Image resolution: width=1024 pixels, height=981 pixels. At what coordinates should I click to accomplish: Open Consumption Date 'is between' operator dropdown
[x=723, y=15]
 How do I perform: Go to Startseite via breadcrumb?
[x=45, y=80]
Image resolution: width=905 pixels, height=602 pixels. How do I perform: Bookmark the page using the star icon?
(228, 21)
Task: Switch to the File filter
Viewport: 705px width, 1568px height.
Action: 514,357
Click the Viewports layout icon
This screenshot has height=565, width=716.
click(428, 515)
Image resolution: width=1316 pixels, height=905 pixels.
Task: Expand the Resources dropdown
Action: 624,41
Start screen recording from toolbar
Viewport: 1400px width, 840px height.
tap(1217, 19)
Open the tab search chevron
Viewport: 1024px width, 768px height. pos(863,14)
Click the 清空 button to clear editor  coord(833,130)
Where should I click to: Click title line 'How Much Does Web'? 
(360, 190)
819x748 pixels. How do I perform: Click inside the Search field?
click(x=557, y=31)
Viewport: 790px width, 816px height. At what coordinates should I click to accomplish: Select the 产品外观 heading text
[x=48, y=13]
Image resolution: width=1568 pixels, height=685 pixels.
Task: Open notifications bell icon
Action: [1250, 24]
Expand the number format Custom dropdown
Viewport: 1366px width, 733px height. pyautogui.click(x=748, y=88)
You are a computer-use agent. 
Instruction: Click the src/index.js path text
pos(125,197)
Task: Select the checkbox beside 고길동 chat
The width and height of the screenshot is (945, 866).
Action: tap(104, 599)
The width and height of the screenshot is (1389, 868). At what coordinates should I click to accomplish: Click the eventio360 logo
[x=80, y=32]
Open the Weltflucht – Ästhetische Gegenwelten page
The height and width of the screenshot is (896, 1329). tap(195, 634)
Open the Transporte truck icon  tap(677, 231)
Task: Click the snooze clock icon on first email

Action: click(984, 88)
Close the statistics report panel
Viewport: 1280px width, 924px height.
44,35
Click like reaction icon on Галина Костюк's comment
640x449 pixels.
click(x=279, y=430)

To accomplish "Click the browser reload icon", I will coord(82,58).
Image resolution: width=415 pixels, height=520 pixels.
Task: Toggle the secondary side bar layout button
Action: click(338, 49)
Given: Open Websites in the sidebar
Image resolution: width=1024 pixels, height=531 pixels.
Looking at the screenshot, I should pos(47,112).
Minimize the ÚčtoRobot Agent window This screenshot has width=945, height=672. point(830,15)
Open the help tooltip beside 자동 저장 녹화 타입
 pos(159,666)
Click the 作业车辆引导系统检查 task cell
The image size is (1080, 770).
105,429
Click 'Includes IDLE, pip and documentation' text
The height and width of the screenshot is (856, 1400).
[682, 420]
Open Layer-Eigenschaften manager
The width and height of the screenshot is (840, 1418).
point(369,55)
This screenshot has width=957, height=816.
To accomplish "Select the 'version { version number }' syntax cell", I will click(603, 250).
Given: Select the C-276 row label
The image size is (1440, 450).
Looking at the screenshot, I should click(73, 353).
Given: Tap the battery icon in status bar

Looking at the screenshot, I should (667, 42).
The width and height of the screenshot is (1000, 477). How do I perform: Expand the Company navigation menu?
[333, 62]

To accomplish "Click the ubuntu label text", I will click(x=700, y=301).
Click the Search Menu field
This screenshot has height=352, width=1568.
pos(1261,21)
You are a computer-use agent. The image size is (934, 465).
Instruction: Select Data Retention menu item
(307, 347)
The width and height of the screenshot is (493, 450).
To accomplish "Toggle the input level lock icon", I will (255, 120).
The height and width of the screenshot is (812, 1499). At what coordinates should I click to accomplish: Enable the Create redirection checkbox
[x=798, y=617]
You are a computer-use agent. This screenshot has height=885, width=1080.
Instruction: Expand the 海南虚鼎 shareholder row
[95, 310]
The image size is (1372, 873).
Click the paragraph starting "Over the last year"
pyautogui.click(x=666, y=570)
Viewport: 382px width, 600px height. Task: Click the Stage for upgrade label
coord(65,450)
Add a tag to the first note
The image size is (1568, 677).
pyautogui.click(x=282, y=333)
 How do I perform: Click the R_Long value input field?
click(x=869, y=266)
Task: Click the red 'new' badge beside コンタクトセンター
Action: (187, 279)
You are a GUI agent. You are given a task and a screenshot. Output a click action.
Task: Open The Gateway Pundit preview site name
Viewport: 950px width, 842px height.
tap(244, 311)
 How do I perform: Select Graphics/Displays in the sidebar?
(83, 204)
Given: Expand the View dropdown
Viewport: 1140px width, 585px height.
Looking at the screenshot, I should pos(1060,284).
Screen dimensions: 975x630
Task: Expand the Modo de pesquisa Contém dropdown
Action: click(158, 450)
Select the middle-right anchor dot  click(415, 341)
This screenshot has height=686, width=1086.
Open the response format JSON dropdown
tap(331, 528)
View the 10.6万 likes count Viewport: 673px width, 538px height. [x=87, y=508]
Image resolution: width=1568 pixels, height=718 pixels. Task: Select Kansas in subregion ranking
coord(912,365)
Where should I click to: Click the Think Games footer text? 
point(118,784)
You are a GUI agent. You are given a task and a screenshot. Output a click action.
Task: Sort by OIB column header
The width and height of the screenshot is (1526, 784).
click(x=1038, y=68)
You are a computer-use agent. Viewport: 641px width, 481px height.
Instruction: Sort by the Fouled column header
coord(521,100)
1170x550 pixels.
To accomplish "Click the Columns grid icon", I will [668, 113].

|---|

Your instructions: Show every line of the records above that contains the string "Sort", copied as it appears. Matching is case-sensitive.

Reply:
Task: Sort by OIB column header
Instruction: Sort by the Fouled column header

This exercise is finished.